Jon Stewart wouldn’t dare start depicting Muhammad. He knows that he would immediately be cited for extreme insensitivity toward the Islamic faith, and he would have no possible response but to apologize for his ignorance. So if it’s not OK for Stewart, the comedian, to do it, what makes it so tolerable for South Park? It’s either within the bounds of adult comedy (like the difference between a Jew and a canoe – a canoe tips) or not (like the difference between a Jew and a pizza).

In short, before a person can understand how insensitive a joke is to a particular group, they have to understand the sense of the sacred adopted by that group, and not merely the conventional mores of their own (secular) society. If South Park’s creators understood that point and spent some time learning about Islam, they would realize that what they were trying to do went too far. The shame of it is that had terrorists not entered the equation, nobody would have stopped them.
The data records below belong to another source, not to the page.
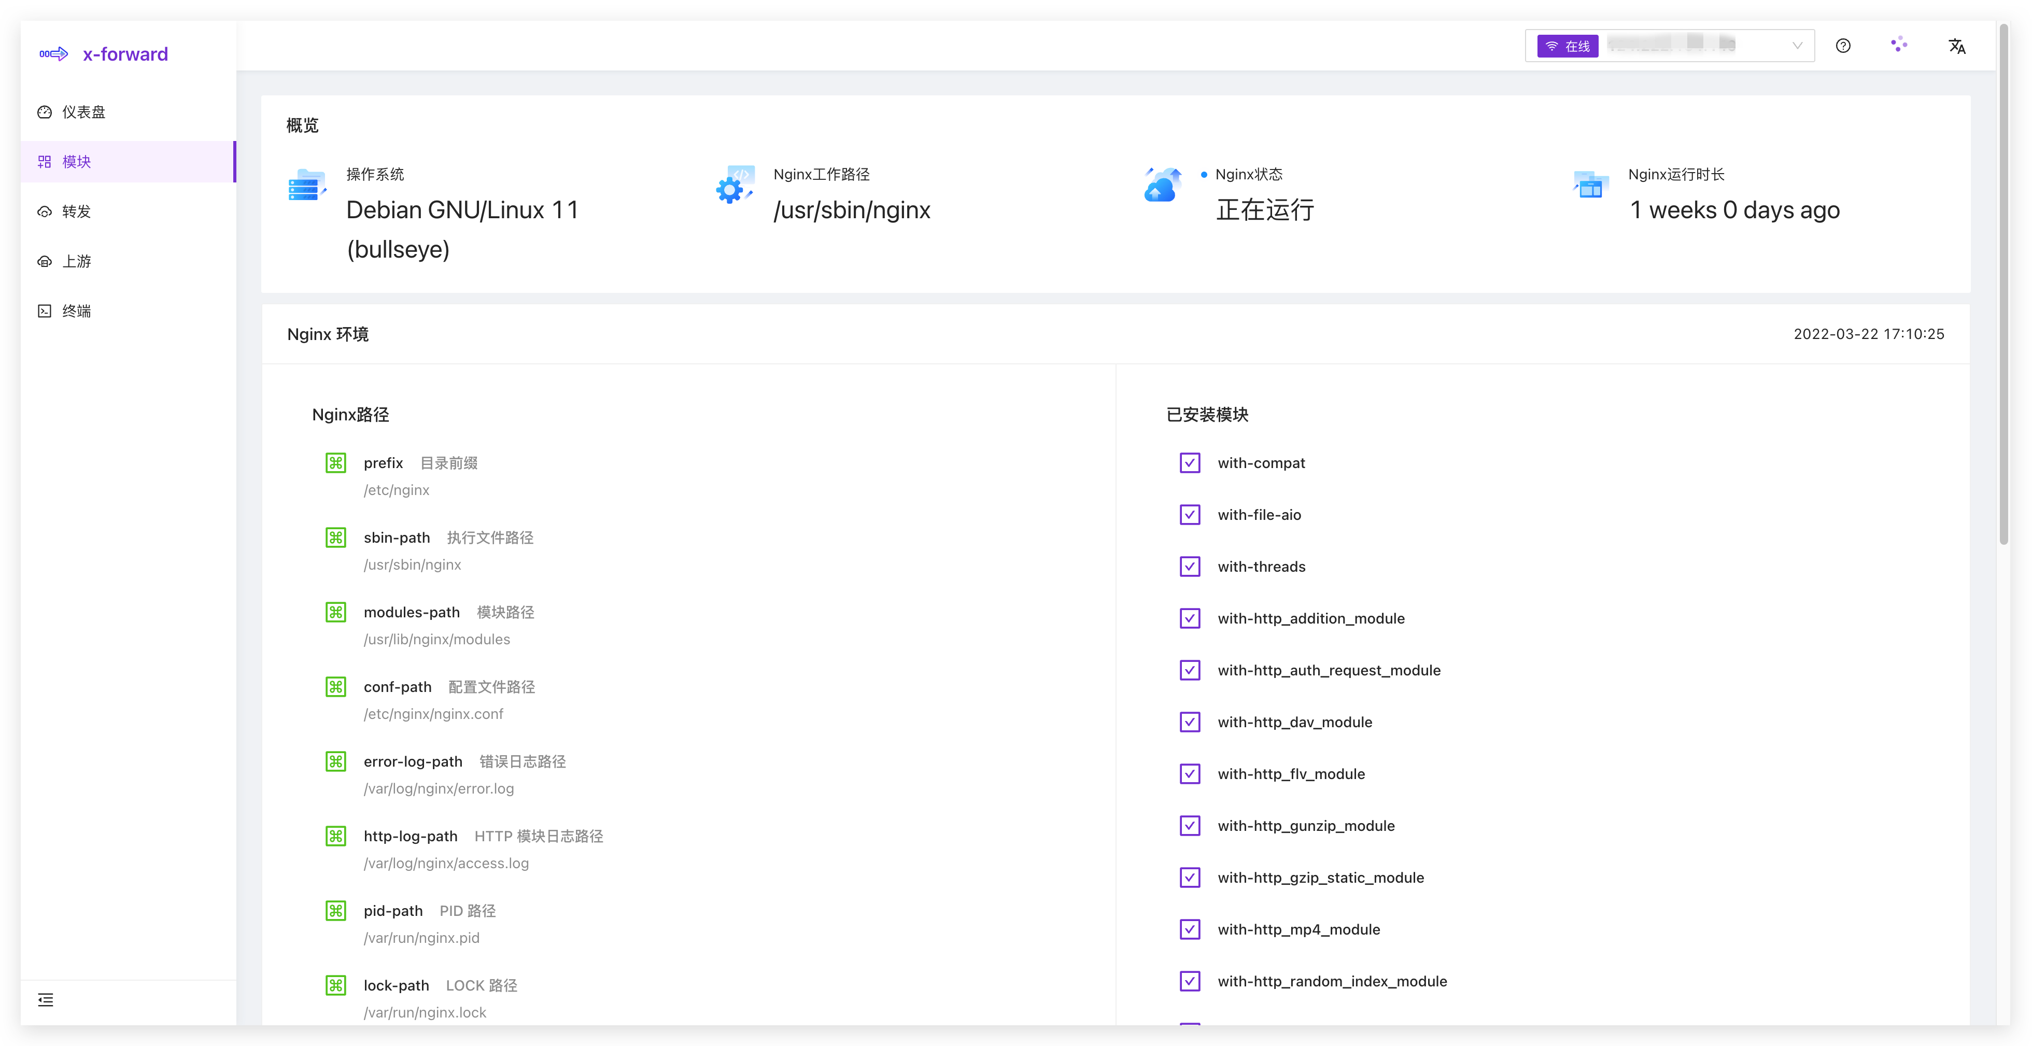Viewport: 2032px width, 1046px height.
Task: Collapse sidebar using bottom menu-fold icon
Action: pos(46,1000)
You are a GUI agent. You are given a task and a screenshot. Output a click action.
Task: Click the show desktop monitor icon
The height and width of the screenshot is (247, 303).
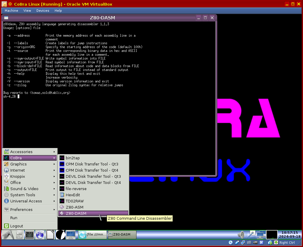pyautogui.click(x=70, y=235)
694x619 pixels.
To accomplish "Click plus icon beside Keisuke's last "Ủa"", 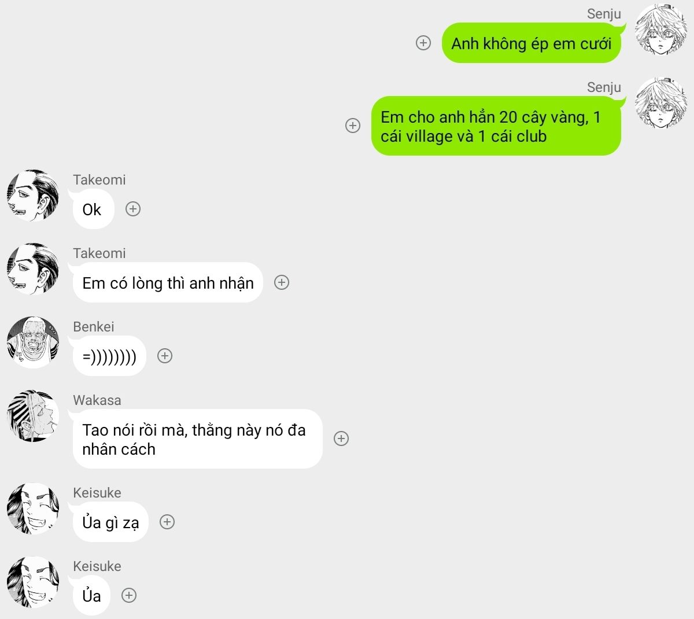I will pyautogui.click(x=129, y=595).
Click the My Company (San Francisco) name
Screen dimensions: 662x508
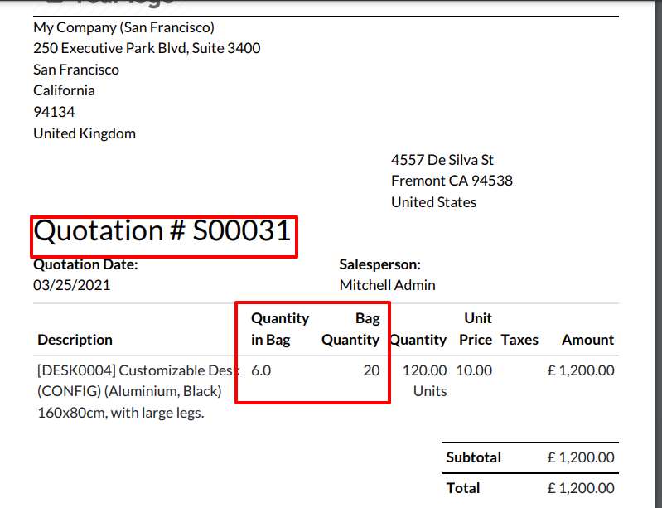[x=123, y=28]
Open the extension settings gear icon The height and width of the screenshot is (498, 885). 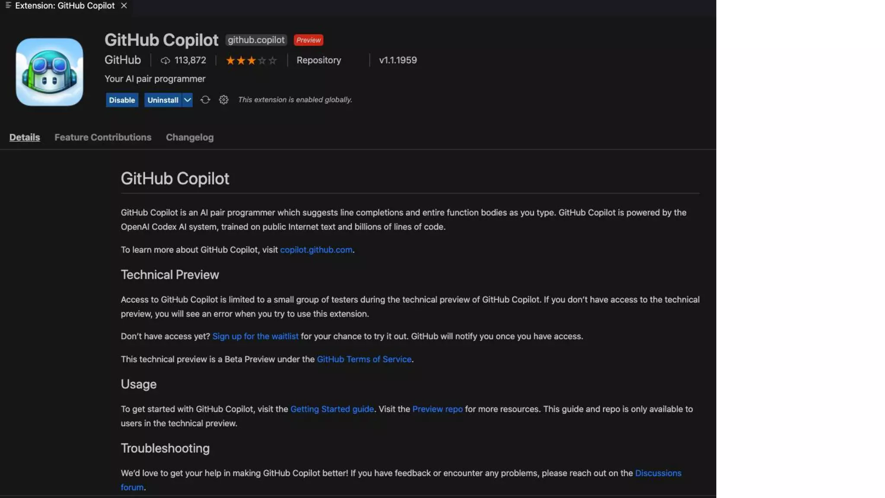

Thus, the real problem here is not that the suits at Comedy Central didn’t have the balls or the wisdom to stand up to terrorists, but that they didn’t have the balls or the wisdom to stand up to the creators of South Park. It’s fine if those guys want to mock Islam in the privacy of their own homes, but we don’t need them to supply the nation with a perspective on how Muhammad spoke or looked. Let’s keep that a mystery … and more importantly, let’s remind ourselves WHY Muhammad needed to make it a mystery. Like everything else in that faith – and I’m talking about true Islam here, not the pseudo-Islam that has been hijacked by terrorists – the real point is not to teach us to revere Muhammad, but to teach us to revere Allah.